▶ **Texte du document**
====
Dawala, profession : « Wati Boss » de Sexion d’Assaut
Ce Franco-Malien passionné de musique produit le groupe Sexion d’Assaut, tout en menant de front quantité d’autres projets.
Cet homme agit comme un aimant. Sa simple arrivée dans une pièce suffit à y faire tripler le nombre de personnes. Parce qu’il « aime les gens »… Suivre Dawala s’apparente ainsi à un marathon de serrages de main, de salutations et de « Dawala tu ne m’oublies pas, hein ! » lancé en pleine rue par un artiste qu’il produit. Ce n’est qu’une fois arrivé dans le sous-sol de sa boutique de vêtements, dans le quartier de Châtelet-Les Halles (Paris), que son rythme ralentit.
====
▶ **Exercice proposé**
En vous appuyant sur l'article consacré à Dawala, répondez aux points suivants :
(a) Quel groupe Dawala produit-il ?
(b) Par combien le nombre de personnes présentes dans une pièce est-il multiplié lorsqu'il y arrive ?
(c) Dans quel quartier de Paris se situe sa boutique de vêtements ?
Le matériel ci-dessous n'est pas nécessaire.

▶ **Données fournies**
====
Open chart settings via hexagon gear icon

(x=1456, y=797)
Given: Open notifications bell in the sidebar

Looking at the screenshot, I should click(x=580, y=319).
====
▶ **Réponse complète**
(a) Le groupe Sexion d'Assaut.
(b) Par trois : le nombre de personnes triple.
(c) Dans le quartier de Châtelet-Les Halles.